Jasongonella, What did you do? Were you able to recover?


----------



## jasongonella (Apr 11, 2009)

I ordered a new queen. When the sugar hole was finally broken through she did not survive. I don't know if it took to long or if they rejected her. I think the population is falling in my hive now.

If the hive fails I try again next spring.


----------



## NasalSponge (Jul 22, 2008)

Sorry to hear!


----------



## ccar2000 (Aug 9, 2009)

I just requeened one of my new hives since there were no eggs aftr two weeks. I hope I do not have the same problem with the candy plug. I will be checking this weekend to see if she got out. If not I will let her out through the cork manually. It will be three days today. I will open it up tomorrow.


----------



## RayMarler (Jun 18, 2008)

It looks to me like a dry hive, no nectar, or not enough to count for anything. If the rest of the hive looks as dry as this, I'd say your queen went off laying and stopped brood production. You need to feed this hive more than anything else that I can see. If you have a queen in there and you start feeding, within 10 days you should see brood production start back up again. If you don't see any pollen stores in the hive as well then consider adding some pollen for them too.


----------



## DRUR (May 24, 2009)

Ray:

*I agree.
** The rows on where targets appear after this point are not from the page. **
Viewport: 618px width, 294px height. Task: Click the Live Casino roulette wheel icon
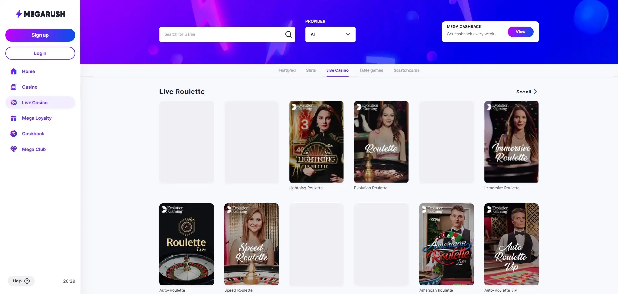click(x=14, y=103)
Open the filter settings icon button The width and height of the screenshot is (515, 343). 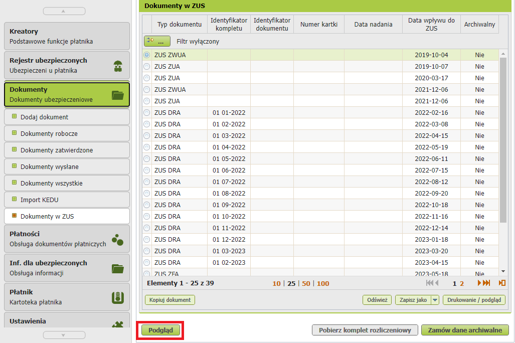pyautogui.click(x=157, y=42)
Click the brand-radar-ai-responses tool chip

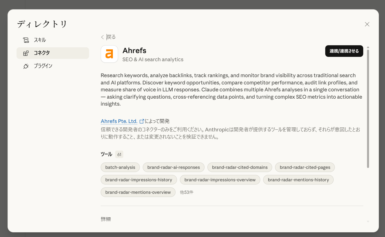tap(173, 167)
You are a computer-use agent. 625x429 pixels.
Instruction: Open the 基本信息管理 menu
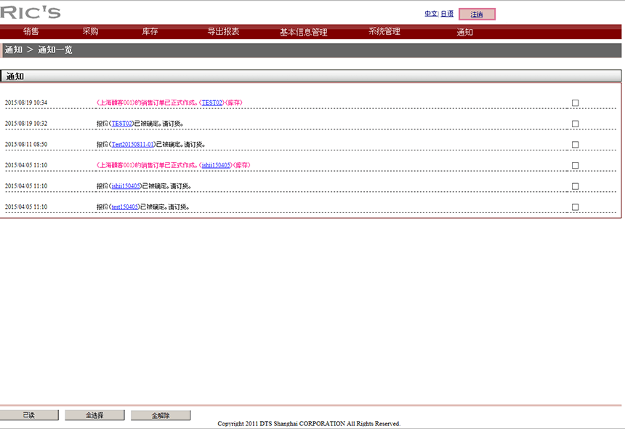pos(303,32)
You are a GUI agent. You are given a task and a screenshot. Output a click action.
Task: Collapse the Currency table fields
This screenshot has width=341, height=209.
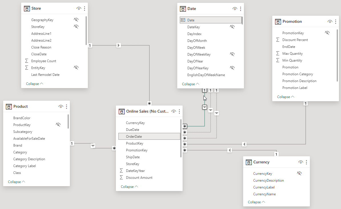tap(257, 202)
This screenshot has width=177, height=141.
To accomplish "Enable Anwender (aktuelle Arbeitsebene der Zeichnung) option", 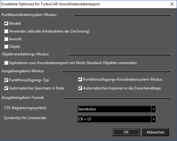I will point(6,31).
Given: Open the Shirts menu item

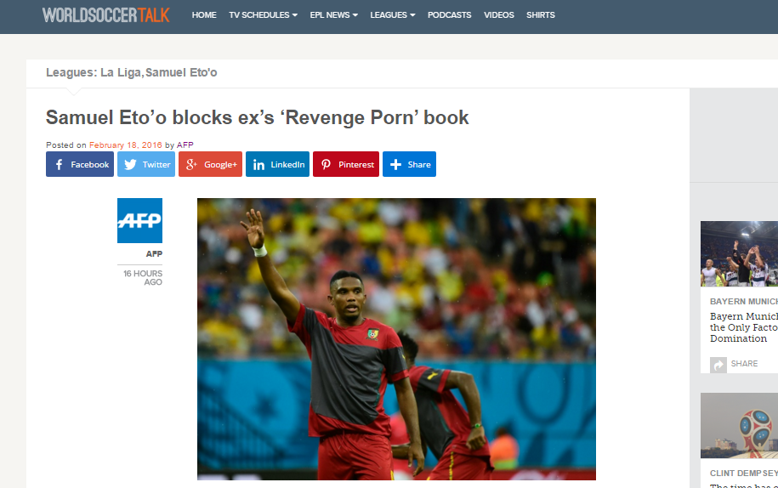Looking at the screenshot, I should (x=540, y=15).
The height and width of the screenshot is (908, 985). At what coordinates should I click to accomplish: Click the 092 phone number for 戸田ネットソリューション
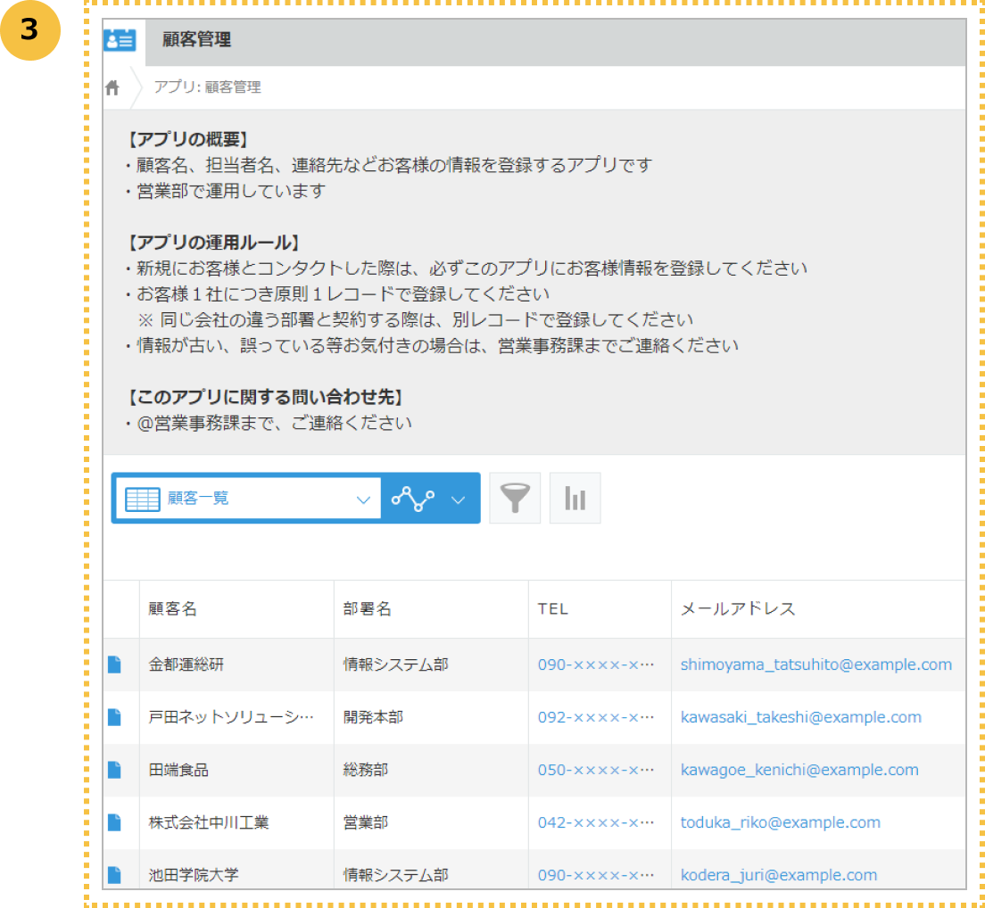click(593, 716)
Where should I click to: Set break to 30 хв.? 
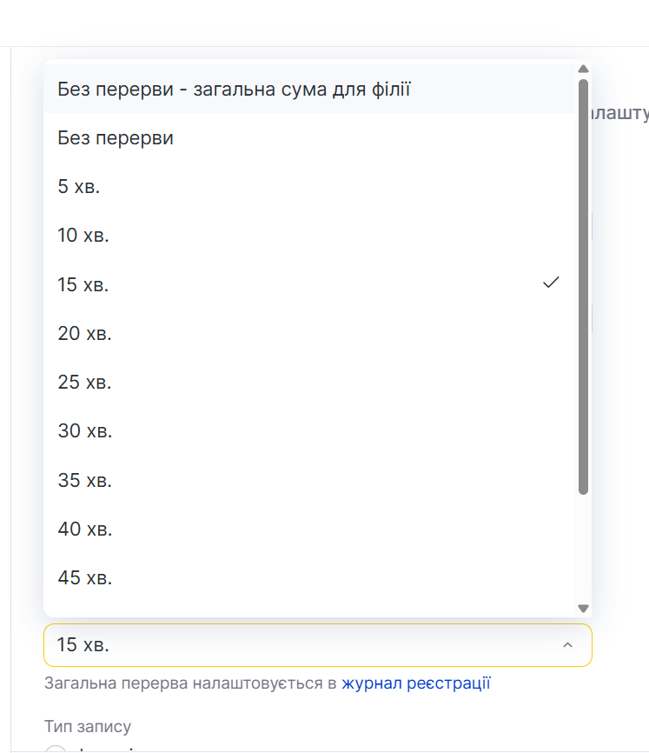pyautogui.click(x=84, y=430)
I think you hit the nail square on the head.*

I started out this year with two colonies, and towards the end of July was thinking I could eventually go into the winter with about 16, as I had split up to 6 at the time. Then the heat and the dearth of August hit, and all my colonies just shut down. I don't like feeding syrup but needed winter stores, so started feeding syrup about the first of September, heat eased up to mid 90s, and brood production picked up again. Luckily we have plenty of pollen sources here. We finally got rain from the equinotical storms, plenty of sealed brood now, temperatures only reach mid to upper 80s, but just planning on going into winter with 8 colonies now, and hoping for a good fall flow.

*Check with local beeks and see what you can expect, after the bees get on a good flow, you should be able to tell as they will most probably quit taking syrup.*


----------



## RayMarler (Jun 18, 2008)

I'm in a dearth here as well, with a few splits I'm trying to build up. I'm feeding syrup and pollen both. 

Most of the hives I've here won't need much syrup, just the three splits I'm boosting and one hive that went dry on me. There was dry brood, the queen was not laying, the combs were dry except for some sealed honey frames, and the bees were all running around on the combs like race horses at the track. I put feeder on them and gave pollen and the next day they were all calmed down and getting to work. 

I've got 4 out of 10 here that's going to need feeding through the end of October to get stores up, the other 6 will be ok with just another 1/2 gallon or so I'm thinking at this point. We should be getting a low volume nectar flow starting here by month's end.


----------



## jasongonella (Apr 11, 2009)

Good news. I thought my hive was, well, kaput. Dying, you know.

They even rejected the replacement queen.

So I decided to wait for it to die and then try again next year (this year).

Well, as I was looking at the hive this morning (not opening it up) I saw a few bees buzzing in and out. It's not dead, the queen had just stopped laying for whatever reason.


----------